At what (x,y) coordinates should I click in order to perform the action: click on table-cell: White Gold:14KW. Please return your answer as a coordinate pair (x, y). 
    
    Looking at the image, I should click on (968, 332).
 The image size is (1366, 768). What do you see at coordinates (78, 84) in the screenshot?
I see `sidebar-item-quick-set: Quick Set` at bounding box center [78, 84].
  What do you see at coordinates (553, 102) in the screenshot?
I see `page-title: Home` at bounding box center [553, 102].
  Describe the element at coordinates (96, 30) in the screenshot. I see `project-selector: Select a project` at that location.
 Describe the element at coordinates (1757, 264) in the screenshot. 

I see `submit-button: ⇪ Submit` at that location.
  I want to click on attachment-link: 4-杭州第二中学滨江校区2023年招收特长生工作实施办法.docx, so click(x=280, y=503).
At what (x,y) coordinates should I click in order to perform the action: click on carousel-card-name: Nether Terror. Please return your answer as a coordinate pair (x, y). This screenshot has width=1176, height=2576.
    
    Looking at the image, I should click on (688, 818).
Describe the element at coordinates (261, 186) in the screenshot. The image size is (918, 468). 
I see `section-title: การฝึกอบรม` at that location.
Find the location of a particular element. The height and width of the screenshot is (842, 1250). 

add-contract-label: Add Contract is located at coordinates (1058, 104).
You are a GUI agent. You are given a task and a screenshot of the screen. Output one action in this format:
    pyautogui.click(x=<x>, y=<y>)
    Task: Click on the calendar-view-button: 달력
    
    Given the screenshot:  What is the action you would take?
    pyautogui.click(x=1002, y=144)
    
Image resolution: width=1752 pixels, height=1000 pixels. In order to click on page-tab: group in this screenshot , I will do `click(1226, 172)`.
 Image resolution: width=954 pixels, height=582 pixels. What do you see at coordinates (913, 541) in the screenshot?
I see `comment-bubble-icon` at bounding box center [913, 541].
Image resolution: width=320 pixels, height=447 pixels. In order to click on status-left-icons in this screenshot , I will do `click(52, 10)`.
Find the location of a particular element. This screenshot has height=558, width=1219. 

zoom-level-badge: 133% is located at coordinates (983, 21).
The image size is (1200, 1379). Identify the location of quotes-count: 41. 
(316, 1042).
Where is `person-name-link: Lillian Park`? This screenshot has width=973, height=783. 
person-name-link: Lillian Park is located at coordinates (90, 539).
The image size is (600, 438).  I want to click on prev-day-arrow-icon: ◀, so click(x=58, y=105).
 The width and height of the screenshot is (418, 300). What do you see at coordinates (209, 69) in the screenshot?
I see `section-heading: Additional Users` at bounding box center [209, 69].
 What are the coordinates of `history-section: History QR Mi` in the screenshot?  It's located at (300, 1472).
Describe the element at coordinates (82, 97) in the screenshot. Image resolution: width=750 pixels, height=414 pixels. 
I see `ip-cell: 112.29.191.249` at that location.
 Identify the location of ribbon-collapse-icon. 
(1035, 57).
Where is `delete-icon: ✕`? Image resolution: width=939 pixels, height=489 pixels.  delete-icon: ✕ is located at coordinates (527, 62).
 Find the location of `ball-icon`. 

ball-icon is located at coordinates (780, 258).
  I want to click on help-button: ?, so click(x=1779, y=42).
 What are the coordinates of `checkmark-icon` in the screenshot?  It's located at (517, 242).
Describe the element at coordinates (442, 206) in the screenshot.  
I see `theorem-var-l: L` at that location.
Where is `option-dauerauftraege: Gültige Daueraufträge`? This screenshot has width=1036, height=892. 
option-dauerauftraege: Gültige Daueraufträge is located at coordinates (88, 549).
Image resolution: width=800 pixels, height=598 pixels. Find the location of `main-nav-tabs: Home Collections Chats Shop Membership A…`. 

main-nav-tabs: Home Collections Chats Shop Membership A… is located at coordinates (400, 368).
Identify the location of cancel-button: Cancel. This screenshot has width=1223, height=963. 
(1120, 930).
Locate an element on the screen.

---------------

**Instructions for the task**
Convert every line of the entries above into a JSON array of strings, one string per line, with blank lines omitted.

**Exercise result**
[
  "At what (x,y) coordinates should I click in order to perform the action: click on table-cell: White Gold:14KW. Please return your answer as a coordinate pair (x, y). ",
  "    Looking at the image, I should click on (968, 332).",
  " The image size is (1366, 768). What do you see at coordinates (78, 84) in the screenshot?",
  "I see `sidebar-item-quick-set: Quick Set` at bounding box center [78, 84].",
  "  What do you see at coordinates (553, 102) in the screenshot?",
  "I see `page-title: Home` at bounding box center [553, 102].",
  "  Describe the element at coordinates (96, 30) in the screenshot. I see `project-selector: Select a project` at that location.",
  " Describe the element at coordinates (1757, 264) in the screenshot. ",
  "I see `submit-button: ⇪ Submit` at that location.",
  "  I want to click on attachment-link: 4-杭州第二中学滨江校区2023年招收特长生工作实施办法.docx, so click(x=280, y=503).",
  "At what (x,y) coordinates should I click in order to perform the action: click on carousel-card-name: Nether Terror. Please return your answer as a coordinate pair (x, y). This screenshot has width=1176, height=2576.",
  "    Looking at the image, I should click on (688, 818).",
  "Describe the element at coordinates (261, 186) in the screenshot. The image size is (918, 468). ",
  "I see `section-title: การฝึกอบรม` at that location.",
  "Find the location of a particular element. The height and width of the screenshot is (842, 1250). ",
  "add-contract-label: Add Contract is located at coordinates (1058, 104).",
  "You are a GUI agent. You are given a task and a screenshot of the screen. Output one action in this format:",
  "    pyautogui.click(x=<x>, y=<y>)",
  "    Task: Click on the calendar-view-button: 달력",
  "    Given the screenshot:  What is the action you would take?",
  "    pyautogui.click(x=1002, y=144)",
  "Image resolution: width=1752 pixels, height=1000 pixels. In order to click on page-tab: group in this screenshot , I will do `click(1226, 172)`.",
  " Image resolution: width=954 pixels, height=582 pixels. What do you see at coordinates (913, 541) in the screenshot?",
  "I see `comment-bubble-icon` at bounding box center [913, 541].",
  "Image resolution: width=320 pixels, height=447 pixels. In order to click on status-left-icons in this screenshot , I will do `click(52, 10)`.",
  "Find the location of a particular element. This screenshot has height=558, width=1219. ",
  "zoom-level-badge: 133% is located at coordinates (983, 21).",
  "The image size is (1200, 1379). Identify the location of quotes-count: 41. ",
  "(316, 1042).",
  "Where is `person-name-link: Lillian Park`? This screenshot has width=973, height=783. ",
  "person-name-link: Lillian Park is located at coordinates (90, 539).",
  "The image size is (600, 438).  I want to click on prev-day-arrow-icon: ◀, so click(x=58, y=105).",
  " The width and height of the screenshot is (418, 300). What do you see at coordinates (209, 69) in the screenshot?",
  "I see `section-heading: Additional Users` at bounding box center [209, 69].",
  " What are the coordinates of `history-section: History QR Mi` in the screenshot?  It's located at (300, 1472).",
  "Describe the element at coordinates (82, 97) in the screenshot. Image resolution: width=750 pixels, height=414 pixels. ",
  "I see `ip-cell: 112.29.191.249` at that location.",
  " Identify the location of ribbon-collapse-icon. ",
  "(1035, 57).",
  "Where is `delete-icon: ✕`? Image resolution: width=939 pixels, height=489 pixels.  delete-icon: ✕ is located at coordinates (527, 62).",
  " Find the location of `ball-icon`. ",
  "ball-icon is located at coordinates (780, 258).",
  "  I want to click on help-button: ?, so click(x=1779, y=42).",
  " What are the coordinates of `checkmark-icon` in the screenshot?  It's located at (517, 242).",
  "Describe the element at coordinates (442, 206) in the screenshot.  ",
  "I see `theorem-var-l: L` at that location.",
  "Where is `option-dauerauftraege: Gültige Daueraufträge`? This screenshot has width=1036, height=892. ",
  "option-dauerauftraege: Gültige Daueraufträge is located at coordinates (88, 549).",
  "Image resolution: width=800 pixels, height=598 pixels. Find the location of `main-nav-tabs: Home Collections Chats Shop Membership A…`. ",
  "main-nav-tabs: Home Collections Chats Shop Membership A… is located at coordinates (400, 368).",
  "Identify the location of cancel-button: Cancel. This screenshot has width=1223, height=963. ",
  "(1120, 930).",
  "Locate an element on the screen."
]